Computed entity scenarios and use cases
There are benefits to using computed entities in a dataflow. This article describes use cases for computed entities and describes how they work behind the scenes.
What is a computed entity?
An entity represents the data output of a query created in a dataflow, after the dataflow has been refreshed. It represents data from a source and, optionally, the transformations that were applied to it. Sometimes, you might want to create new entities that are a function of a previously ingested entity.
Although it's possible to repeat the queries that created an entity and apply new transformations to them, this approach has drawbacks: data is ingested twice, and the load on the data source is doubled.
Computed entities solve both problems. Computed entities are similar to other entities in that they get data from a source and you can apply further transformations to create them. But their data originates from the storage dataflow used, and not the original data source. That is, they were previously created by a dataflow and then reused.
Computed entities can be created by referencing an entity in the same dataflow or by referencing an entity created in a different dataflow.
Why use a computed entity?
Performing all transformation steps in one entity can be slow. There can be many reasons for this slowdown—the data source might be slow, or the transformations that you're doing might need to be replicated in two or more queries. It might be advantageous to first ingest the data from the source and then reuse it in one or more entities. In such cases, you might choose to create two entities: one that gets data from the data source, and another—a computed entity—that applies additional transformations to data already written into the data lake used by a dataflow. This can increase performance and reusability of data, saving time and resources.
For example, if two entities share even a part of their transformation logic, without a computed entity the transformation will have to be done twice.
However, if a computed entity is used, then the common (shared) part of the transformation will be processed once and stored in Azure Data Lake Storage. The remaining transformations will then be processed from the output of the common transformation. Overall, this processing is much faster.
A computed entity provides one place as the source code for the transformation and speeds up the transformation because it need only be done once instead of multiple times. The load on the data source is also reduced.
Example scenario for using a computed entity
If you're building an aggregated table in Power BI to speed up the data model, you can build the aggregated table by referencing the original table and applying additional transformations to it. By using this approach, you don't need to replicate your transformation from the source (the part that is from the original table).
For example, the following figure shows an Orders entity.
Using a reference from this entity, you can build a computed entity.
Image showing how to create a computed entity from the Orders entity.
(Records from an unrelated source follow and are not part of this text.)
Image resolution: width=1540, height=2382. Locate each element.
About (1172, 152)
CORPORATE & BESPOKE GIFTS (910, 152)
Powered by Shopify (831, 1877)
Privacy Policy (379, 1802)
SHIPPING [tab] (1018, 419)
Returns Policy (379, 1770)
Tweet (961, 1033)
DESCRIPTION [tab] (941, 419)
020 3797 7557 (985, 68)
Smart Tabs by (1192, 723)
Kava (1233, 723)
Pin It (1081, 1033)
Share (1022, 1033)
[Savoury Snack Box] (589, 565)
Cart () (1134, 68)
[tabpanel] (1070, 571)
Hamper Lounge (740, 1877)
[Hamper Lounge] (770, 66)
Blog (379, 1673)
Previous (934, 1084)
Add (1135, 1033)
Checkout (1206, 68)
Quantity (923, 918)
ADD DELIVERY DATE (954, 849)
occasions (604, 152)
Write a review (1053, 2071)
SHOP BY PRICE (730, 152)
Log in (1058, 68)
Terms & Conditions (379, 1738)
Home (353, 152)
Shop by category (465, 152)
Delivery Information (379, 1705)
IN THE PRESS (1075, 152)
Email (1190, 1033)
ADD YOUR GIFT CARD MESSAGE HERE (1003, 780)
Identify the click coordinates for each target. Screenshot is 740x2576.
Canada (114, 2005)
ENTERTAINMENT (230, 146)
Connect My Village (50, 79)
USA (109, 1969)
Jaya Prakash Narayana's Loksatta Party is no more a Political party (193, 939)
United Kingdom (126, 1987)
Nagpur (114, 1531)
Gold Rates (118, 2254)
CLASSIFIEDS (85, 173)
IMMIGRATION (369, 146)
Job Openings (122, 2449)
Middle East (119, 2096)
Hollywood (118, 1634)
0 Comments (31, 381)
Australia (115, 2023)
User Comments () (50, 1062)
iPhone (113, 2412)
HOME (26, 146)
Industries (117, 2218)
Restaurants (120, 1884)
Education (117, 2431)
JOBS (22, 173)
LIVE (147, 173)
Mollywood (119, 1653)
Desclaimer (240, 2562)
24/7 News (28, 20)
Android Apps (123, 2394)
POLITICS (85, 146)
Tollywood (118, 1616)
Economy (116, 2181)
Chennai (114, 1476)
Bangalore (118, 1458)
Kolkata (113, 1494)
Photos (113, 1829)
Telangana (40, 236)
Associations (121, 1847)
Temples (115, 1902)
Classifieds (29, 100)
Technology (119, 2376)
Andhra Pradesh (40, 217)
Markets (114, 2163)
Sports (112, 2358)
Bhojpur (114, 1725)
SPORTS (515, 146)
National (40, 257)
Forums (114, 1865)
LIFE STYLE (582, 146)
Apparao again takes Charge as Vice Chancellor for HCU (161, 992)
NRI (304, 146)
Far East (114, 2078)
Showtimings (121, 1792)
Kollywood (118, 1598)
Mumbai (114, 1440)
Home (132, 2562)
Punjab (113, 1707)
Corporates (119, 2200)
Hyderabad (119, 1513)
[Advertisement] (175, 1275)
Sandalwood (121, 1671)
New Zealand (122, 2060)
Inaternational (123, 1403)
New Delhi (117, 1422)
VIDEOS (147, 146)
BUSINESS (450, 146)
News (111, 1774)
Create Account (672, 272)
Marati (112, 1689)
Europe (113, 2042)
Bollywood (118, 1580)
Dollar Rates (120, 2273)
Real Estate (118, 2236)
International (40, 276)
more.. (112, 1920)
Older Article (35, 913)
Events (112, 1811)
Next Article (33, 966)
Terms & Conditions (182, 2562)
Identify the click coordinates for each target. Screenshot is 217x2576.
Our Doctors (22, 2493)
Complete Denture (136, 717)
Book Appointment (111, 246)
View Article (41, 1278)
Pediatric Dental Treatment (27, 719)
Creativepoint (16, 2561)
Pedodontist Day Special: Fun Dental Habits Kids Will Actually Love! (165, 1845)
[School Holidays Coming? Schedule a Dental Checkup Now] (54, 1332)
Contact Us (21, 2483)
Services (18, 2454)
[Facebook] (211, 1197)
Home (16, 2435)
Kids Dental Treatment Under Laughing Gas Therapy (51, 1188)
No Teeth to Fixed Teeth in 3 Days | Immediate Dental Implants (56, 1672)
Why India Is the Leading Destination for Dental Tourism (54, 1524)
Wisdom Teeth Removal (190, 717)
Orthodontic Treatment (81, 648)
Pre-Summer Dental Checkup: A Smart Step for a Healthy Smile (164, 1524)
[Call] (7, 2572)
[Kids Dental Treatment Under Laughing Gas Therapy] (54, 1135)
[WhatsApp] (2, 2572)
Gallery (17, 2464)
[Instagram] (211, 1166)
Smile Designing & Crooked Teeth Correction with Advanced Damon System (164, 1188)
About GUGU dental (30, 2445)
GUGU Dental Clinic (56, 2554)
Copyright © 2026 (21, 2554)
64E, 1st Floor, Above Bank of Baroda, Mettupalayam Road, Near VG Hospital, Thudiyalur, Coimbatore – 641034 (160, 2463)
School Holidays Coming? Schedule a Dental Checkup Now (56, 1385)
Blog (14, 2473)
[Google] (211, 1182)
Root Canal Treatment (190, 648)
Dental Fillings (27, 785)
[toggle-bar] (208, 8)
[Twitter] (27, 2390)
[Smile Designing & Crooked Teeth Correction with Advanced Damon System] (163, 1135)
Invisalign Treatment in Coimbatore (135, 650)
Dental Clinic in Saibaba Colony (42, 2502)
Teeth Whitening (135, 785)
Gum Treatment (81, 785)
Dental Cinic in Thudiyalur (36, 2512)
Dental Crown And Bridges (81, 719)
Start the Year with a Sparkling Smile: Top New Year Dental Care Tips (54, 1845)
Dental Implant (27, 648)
First right-click the Orders entity in the Queries pane, select the Reference option from the drop-down menu, which creates the computed entity, which is renamed here to Orders aggregated.
The computed entity can have further transformations. For example, you can use Group By to aggregate the data at the customer level.
This means that the Orders Aggregated entity will be getting data from the Orders entity, and not from the data source again. Because some of the transformations that need to be done have already been done in the Orders entity, performance is better and data transformation is faster.
Computed entity in other dataflows
You can also create a computed entity in other dataflows. It can be created by getting data from a dataflow with the Microsoft Power Platform dataflow connector.
Image emphasizes the Power Platform dataflows connector from the Power Query choos data source window, with a description that states that one dataflow entity can be built on top of the data from another dataflow entity, which is already persisted in storage.
The concept of the computed entity is to have a table persisted in storage, and other tables sourced from it, so that you can reduce the read time from the data source and share some of the common transformations. This can be achieved by getting data from other dataflows through the dataflow connector or referencing another query in the same dataflow.
Computed entity: With transformations, or without?
Now that you know computed entities are great for improving performance of the data transformation, a good question to ask is whether transformations should always be deferred to the computed entity or whether they should be applied to the source entity. That is, should data always be ingested into one entity and then transformed in a computed entity? What are the pros and cons?
Load data without transformation for Text/CSV files
When a data source doesn't support query folding (such as Text/CSV files), there's little benefit in applying transformations when getting data from the source, especially if data volumes are large. The source entity should just load data from the Text/CSV file without applying any transformations. Then, computed entities can get data from the source entity and perform the transformation on top of the ingested data.
You might ask, what's the value of creating a source entity that only ingests data? Such an entity can still be useful, because if the data from the source is used in more than one entity, it reduces the load on the data source. In addition, data can now be reused by other people and dataflows. Computed entities are especially useful in scenarios where the data volume is large, or when a data source is accessed through an on-premises data gateway, because they reduce the traffic from the gateway and the load on data sources behind them.
Doing some of the common transformations for a SQL table
If your data source supports query folding, it's good to perform some of the transformations in the source entity because the query will be folded to the data source, and only the transformed data will be fetched from it. This improves overall performance. The set of transformations that will be common in downstream computed entities should be applied in the source entity, so they can be folded to the source. Other transformations that only apply to downstream entities should be done in computed entities.